** begin Source passage **

In terms of expressed optimism about the course of the stock market, there is no
clear marker of the turning point. I have been compiling expectations data from both
individual and institutional investors since 1989, and these data are now being compiled
in the form of investor confidence indices under the auspices of the Yale School of
Management. The “One-Year Confidence Index” is the percent of investors who say, in
answer to one of the survey questions, that they think the stock market will go up in the
next year. After the peak of the stock market in early 2000, the percent expressing
confidence went up, rather than down. Of course, one might not expect to see drops in
confidence at a time of newly lowered prices. The natural interpretation of these results is
that prices fell until confidence that prices may rise was restored.
And yet the turning point in the stock market in 2000 does seem to be a time
when people who thought that the stock market boom was a result of human foolishness
were finally winning out and the jokes were starting to really hurt. In March of 2000, the
13
story of foolish investors was so strong that even the venerable Consumer Reports wrote
dismissively of them:
“Whatever happened to the old idea that patience and a steady long-term
perspective were the keys to investing success? They seem such quaint virtues
during these days of go-go Internet stocks, gaga equity mutual funds sporting
triple-digit returns, and up-to-the-minute bulletins on the Internet and Cable-TV
financial-news channels.”
The intensity of the public reaction to the stories of human foolishness was
augmented by a feeling that not only were people foolish, but also that in many cases
they had been duped, they had been had. The many stories of accounting irregularities
and fraud, leading to some heavily-covered trials of corporate executives, intensified
these feelings.

** end Source passage **
** begin Data supplied **

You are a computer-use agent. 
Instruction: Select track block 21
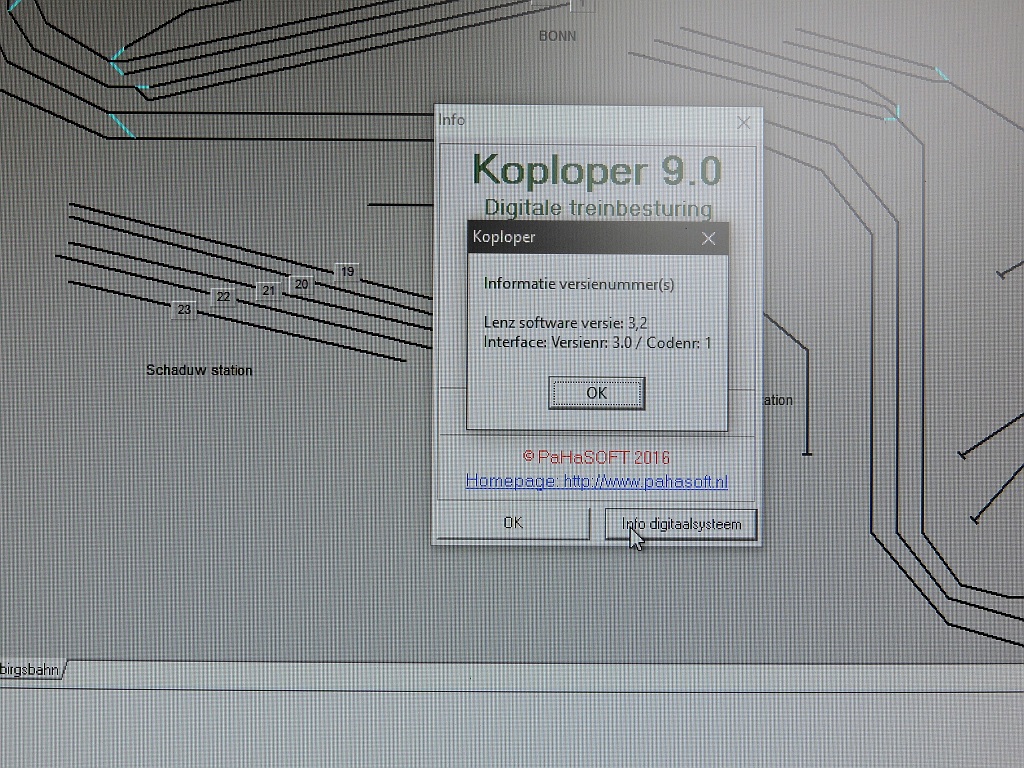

** end Data supplied **
** begin Data supplied **

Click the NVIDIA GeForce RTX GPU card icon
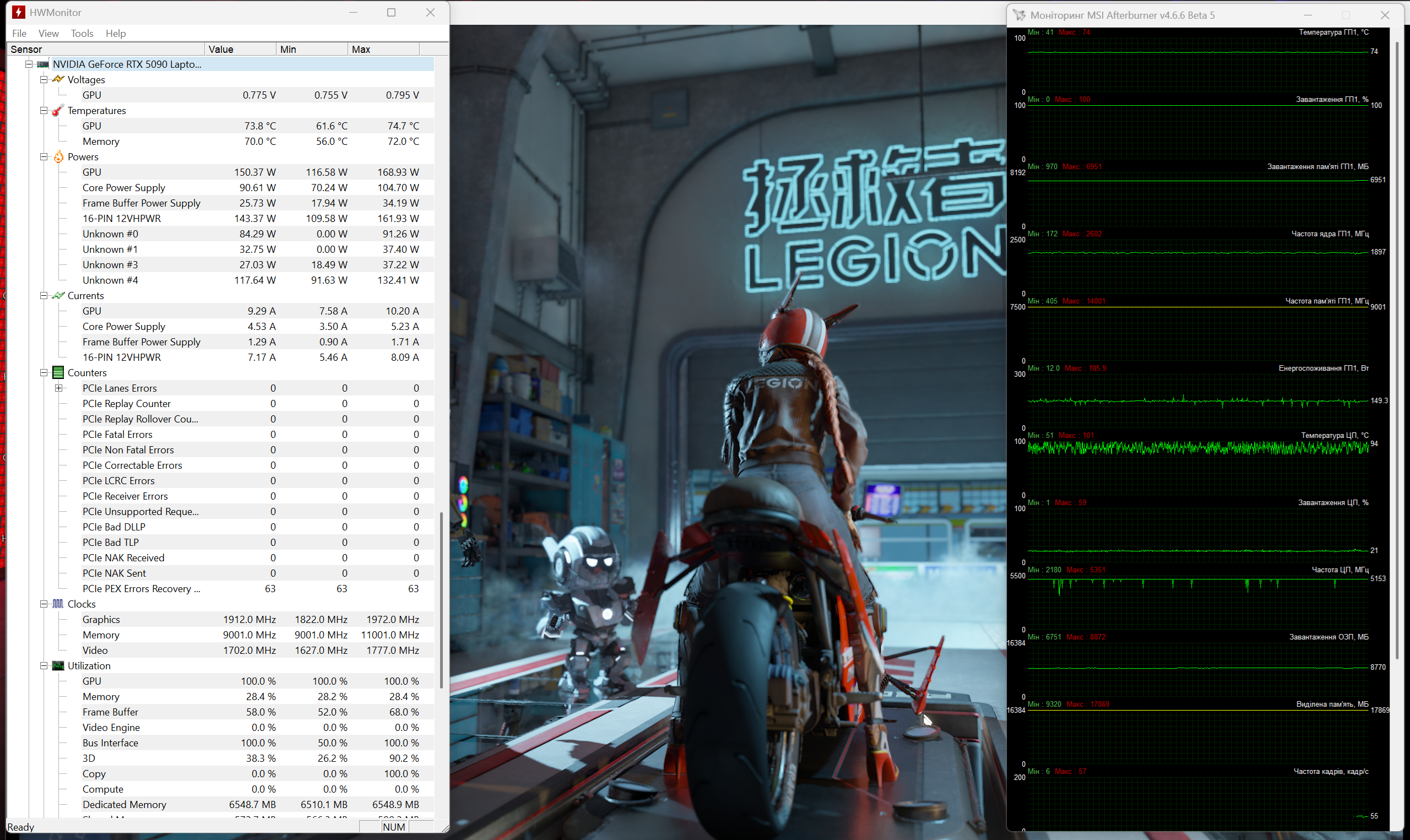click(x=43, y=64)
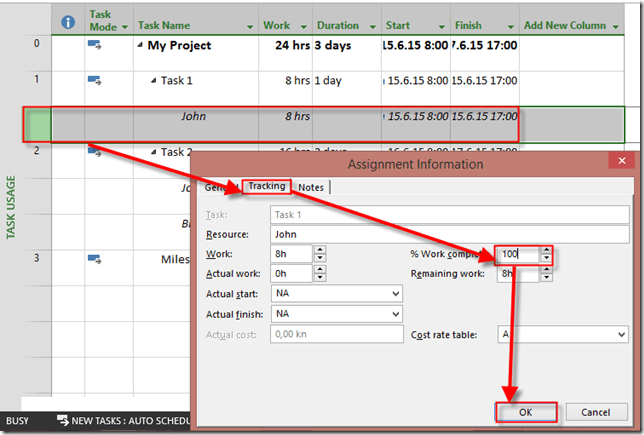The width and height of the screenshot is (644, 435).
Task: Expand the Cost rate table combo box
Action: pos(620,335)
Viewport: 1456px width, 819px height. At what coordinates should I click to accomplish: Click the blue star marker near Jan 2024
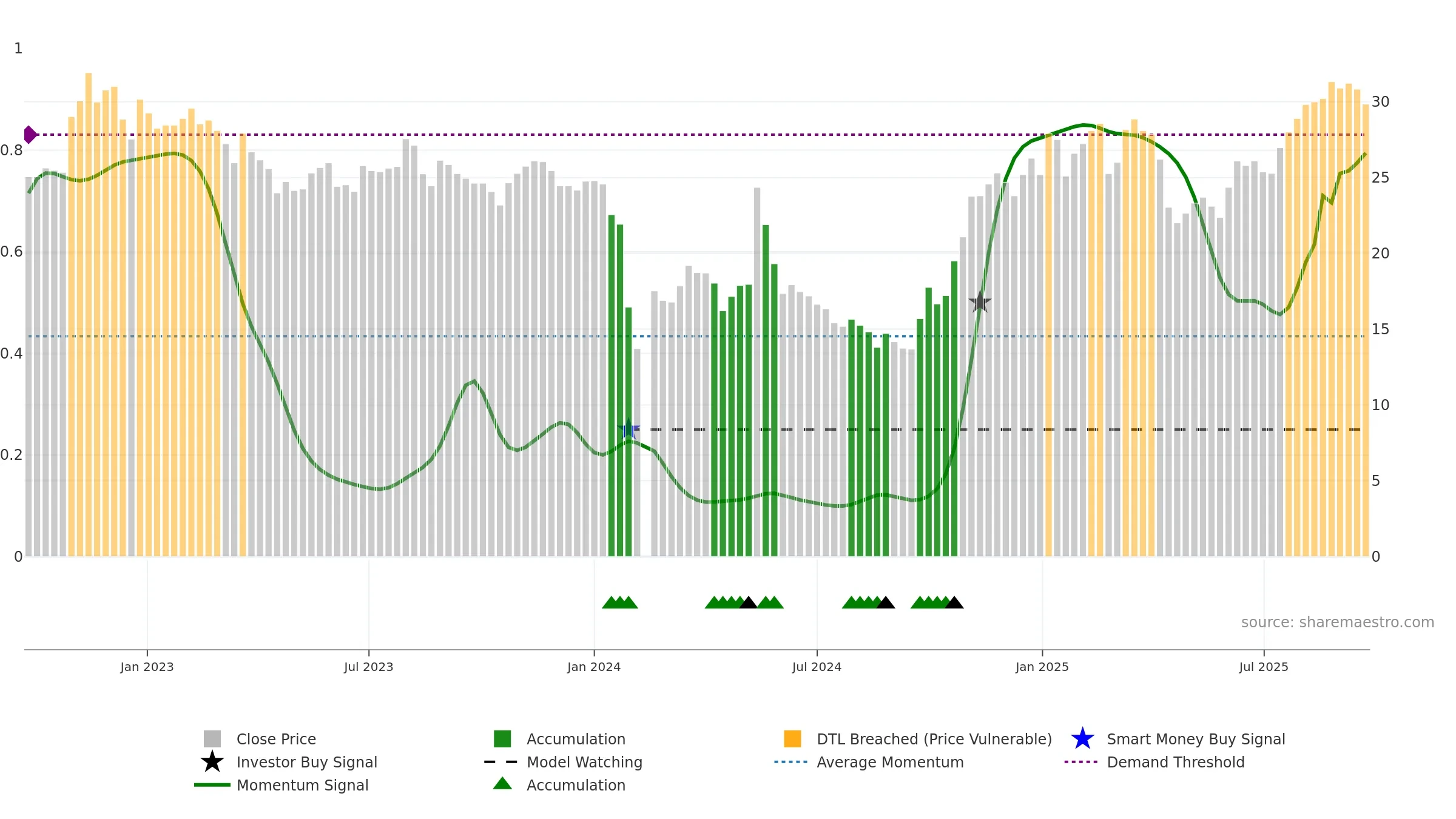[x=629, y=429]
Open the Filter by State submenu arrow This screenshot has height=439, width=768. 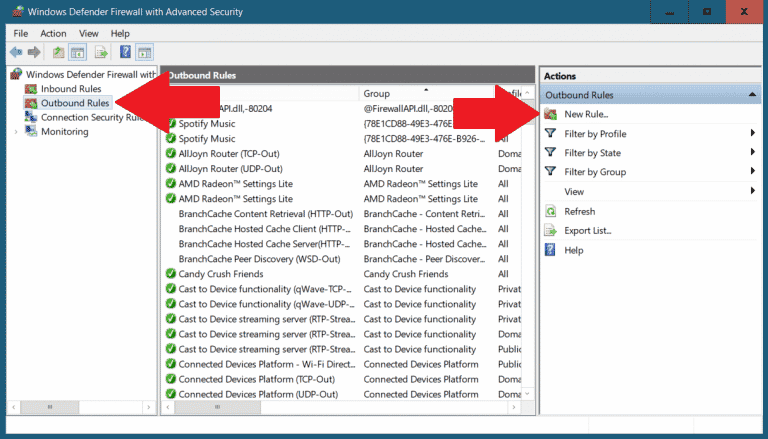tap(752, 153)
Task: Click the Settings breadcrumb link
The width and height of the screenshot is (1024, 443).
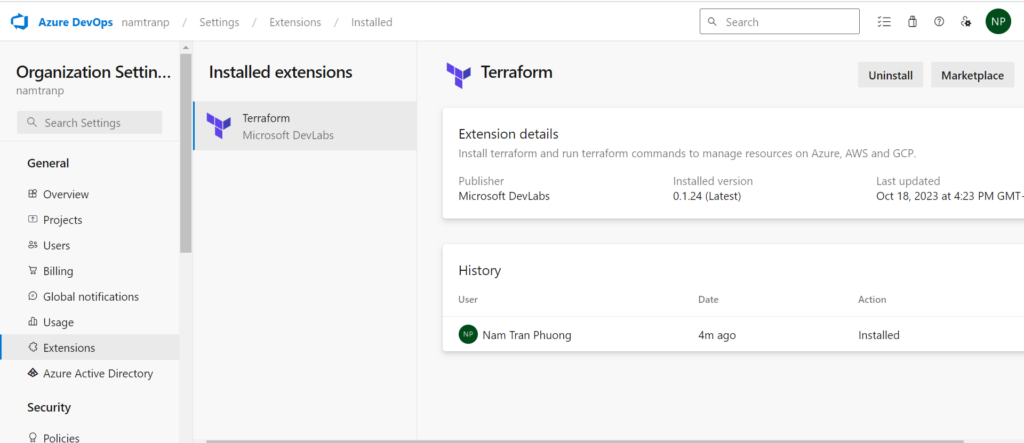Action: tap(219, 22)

** end Data supplied **
** begin Data supplied **

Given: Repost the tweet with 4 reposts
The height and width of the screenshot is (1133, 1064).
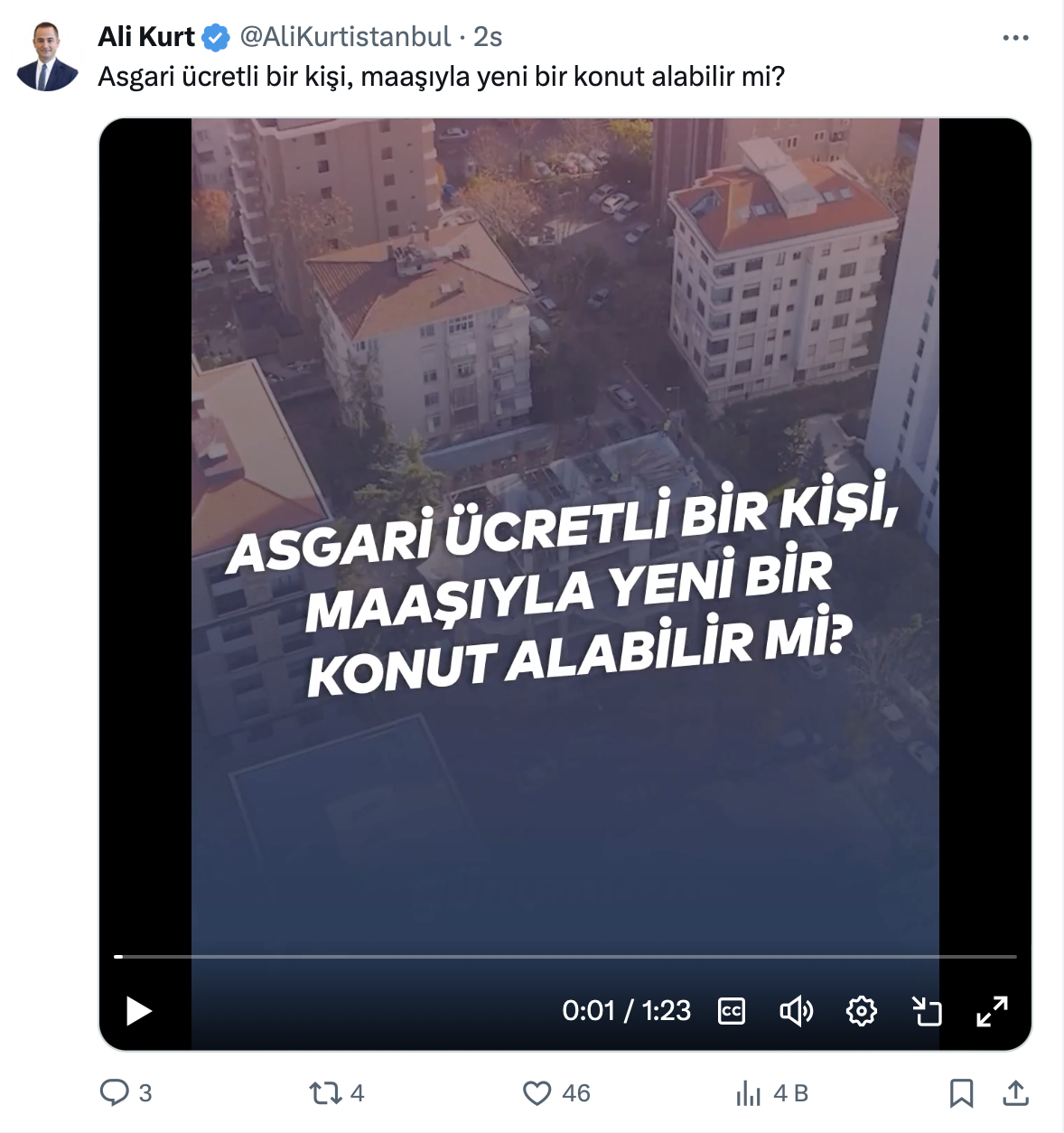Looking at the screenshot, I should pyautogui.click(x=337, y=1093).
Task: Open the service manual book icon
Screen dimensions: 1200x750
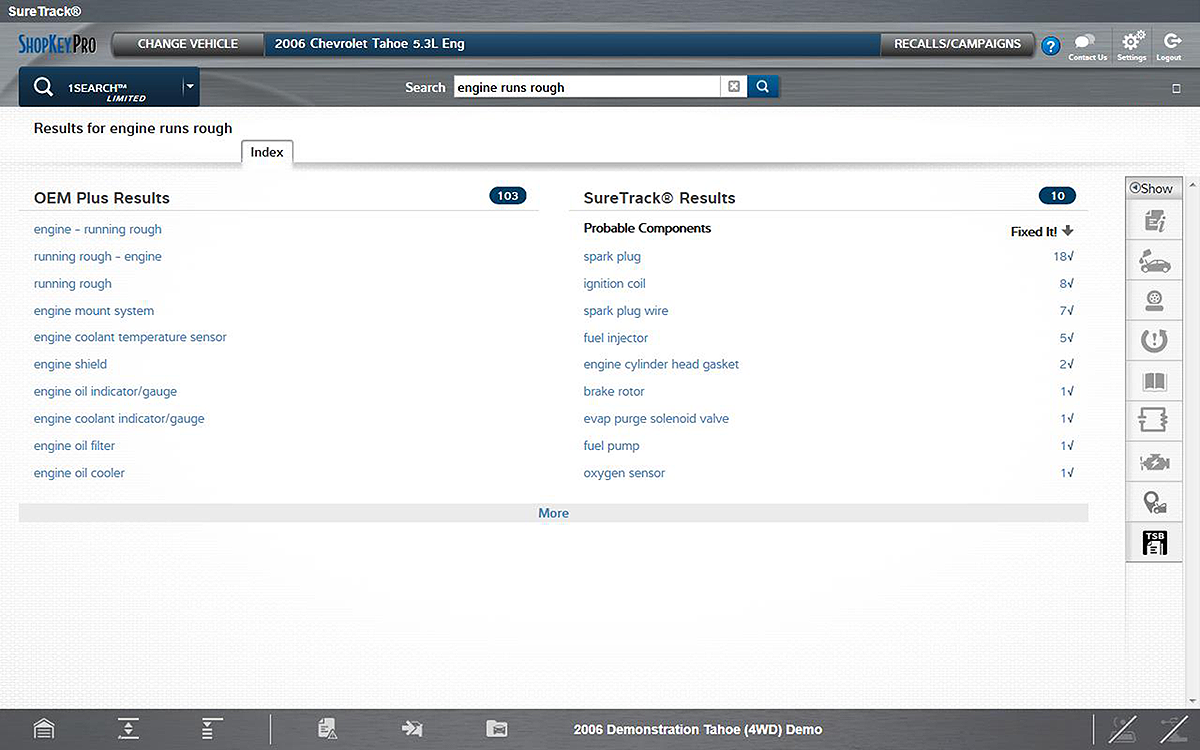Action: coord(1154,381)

** end Data supplied **

• Problems to solve
[A] Please retype the stock market passage from "The intensity of" up to and including "these feelings.".
[B] Convert the records from the line with "You are a computer-use agent." up to and including the line with "Instruction: Select track block 21" into a JSON list of strings, one string per line, with blank lines left out.

• Exercise results
[A]
The intensity of the public reaction to the stories of human foolishness was
augmented by a feeling that not only were people foolish, but also that in many cases
they had been duped, they had been had. The many stories of accounting irregularities
and fraud, leading to some heavily-covered trials of corporate executives, intensified
these feelings.

[B]
[
  "You are a computer-use agent. ",
  "Instruction: Select track block 21"
]